On Aug. 14, the World Council of Churches had published The Light of Peace: Churches in Solidarity with the Korean Peninsula, a collection of resources that member churches can use to recognize 70 years of unresolved conflict on the Korean Peninsula.

It notes that, “The division of Korea was followed by the Korean War. Some of the soldiers who served are still alive.”

“History, memory, and narrative are all interconnected with distinctive dimensions, involving a context-bound hermeneutical journey of the processes and events that have occurred for a people over an extended period,” said Rev. Hong-Jung Lee, general secretary of the National Council of Churches in Korea.


“As peacemakers, we remember and interpret the period as a period of enhancing the people’s capacity for healing, reconciliation, and peaceful coexistence.”

In the book’s preface, Rev. Sang Chang, WCC Asia president, reflects that it is time for the Korean Peninsula to embrace the life of reconciliation and unification.

“This book traces the 70 years of modern Korean history, offering historical and geopolitical background on the division of Korea,” writes Chang.

She says this includes, “the spiritual and theological meanings of the global ecumenical initiatives for the peace and reunification on the Korean Peninsula.”

“Each chapter will foster an awareness of the pain and suffering caused by the 70 years of Korean War, enlivened by personal stories, interviews, and prayers, beginning with a spiritual reflection that serves as a theological introduction to the chapter.”

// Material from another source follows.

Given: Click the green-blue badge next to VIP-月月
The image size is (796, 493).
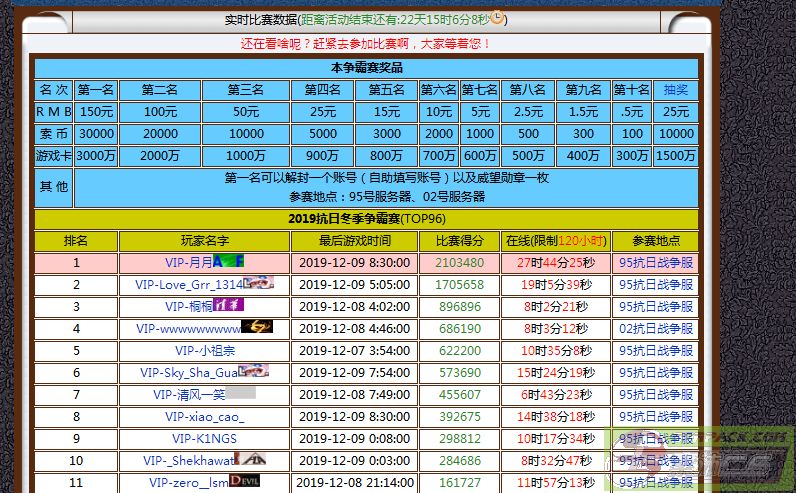Looking at the screenshot, I should 229,262.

The Korean War was fought from 1950 to 1953, but fighting ceased only with an armistice, and a peace treaty is yet to be signed.

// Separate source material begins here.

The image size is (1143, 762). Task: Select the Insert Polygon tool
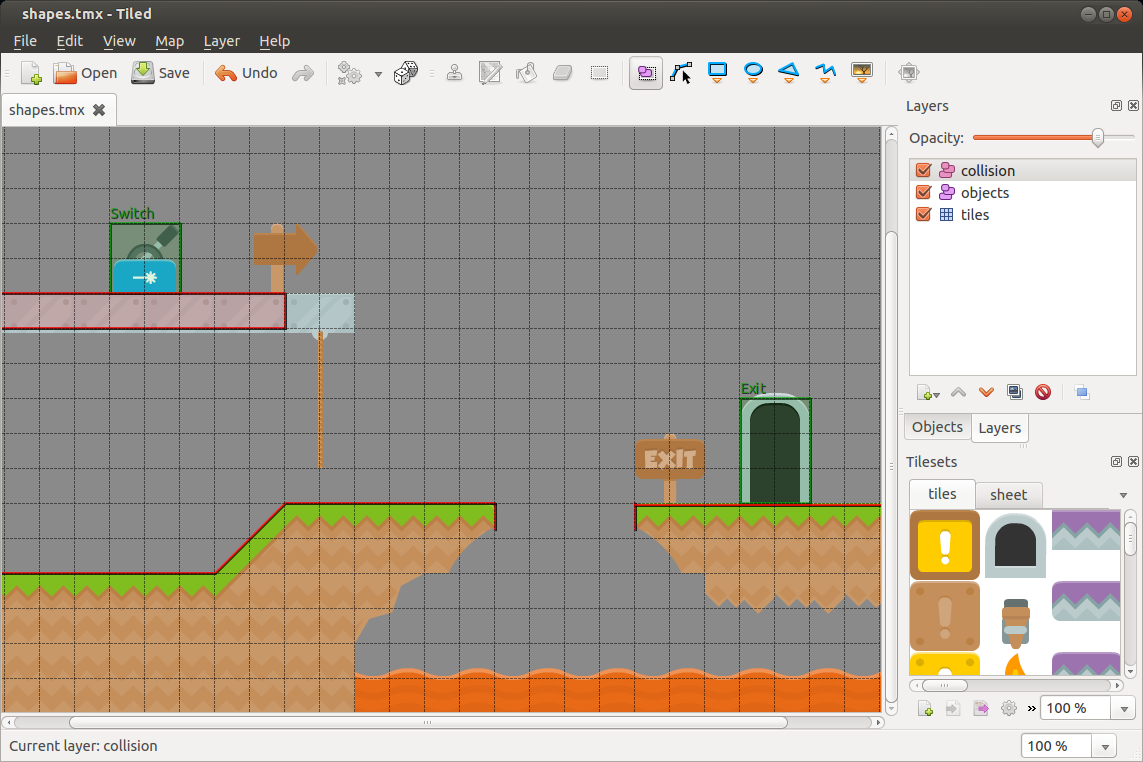788,72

At least three million people are thought to have died in the fighting and families were wrenched apart by the division of the country.

Lee asked for continued prayers to arrive at a final peaceful settlement on the Korean Peninsula.

“We are trying to develop a people’s hermeneutics of peace so that we may testify God’s sovereignty of history: we confess that God will recreate a healed and reconciled Korean Peninsula with the fullness of life for all.”


In the introduction, Rev. Ioan Sauca, WCC interim general secretary, urges Christians to take bold new steps for peace.

“It is time to find ways of taking real practical steps toward removing the permanent threat of war, toward peaceful coexistence on the Korean Peninsula, and ultimately toward reunification of the long-divided Korean people,” he writes.

The book notes, “People in the North and South have become antagonistic strangers toward each other, deeply distorted by a Cold War consciousness and culture.

“As result the Korean Peninsula has now been sunk into the quagmire of the global military industrial complex of mass destruction on an apocalyptic scale.”

South African church leader Rev. Frank Chikane, moderator of the WCC Commission of the Churches on International Affairs, says in the book, “It is important to recognize that places like the Korean Peninsula are victims of history, of the geopolitics of the world and different interests that have nothing to do with the interests of Koreans both in the North and South.

“If the global players continue to pursue their interests at the expense of the Koreans in the peninsula, we must support the Koreans to agree on their own peace agreement, ending the war between them,” he said.

Following an ecumenical consultation initiated by the WCC in Tozanso, Japan, in 1984, the ecumenical movement has played an important role through prayer, cooperation for reconciliation, dialogue, and peaceful reunification.

From March 1 to Aug. 15, 2020, the WCC, together with the National Council of Churches in Korea, has observed a Global Prayer Campaign, “We Pray, Peace Now, End the War.”

As part of the campaign, the WCC has been sharing prayers and stories commemorating 70 years since the start of the Korean War, inviting churches worldwide to join in prayers for Korea.

The Light of Peace will be translated it into Korean by the National Council of Churches in Korea.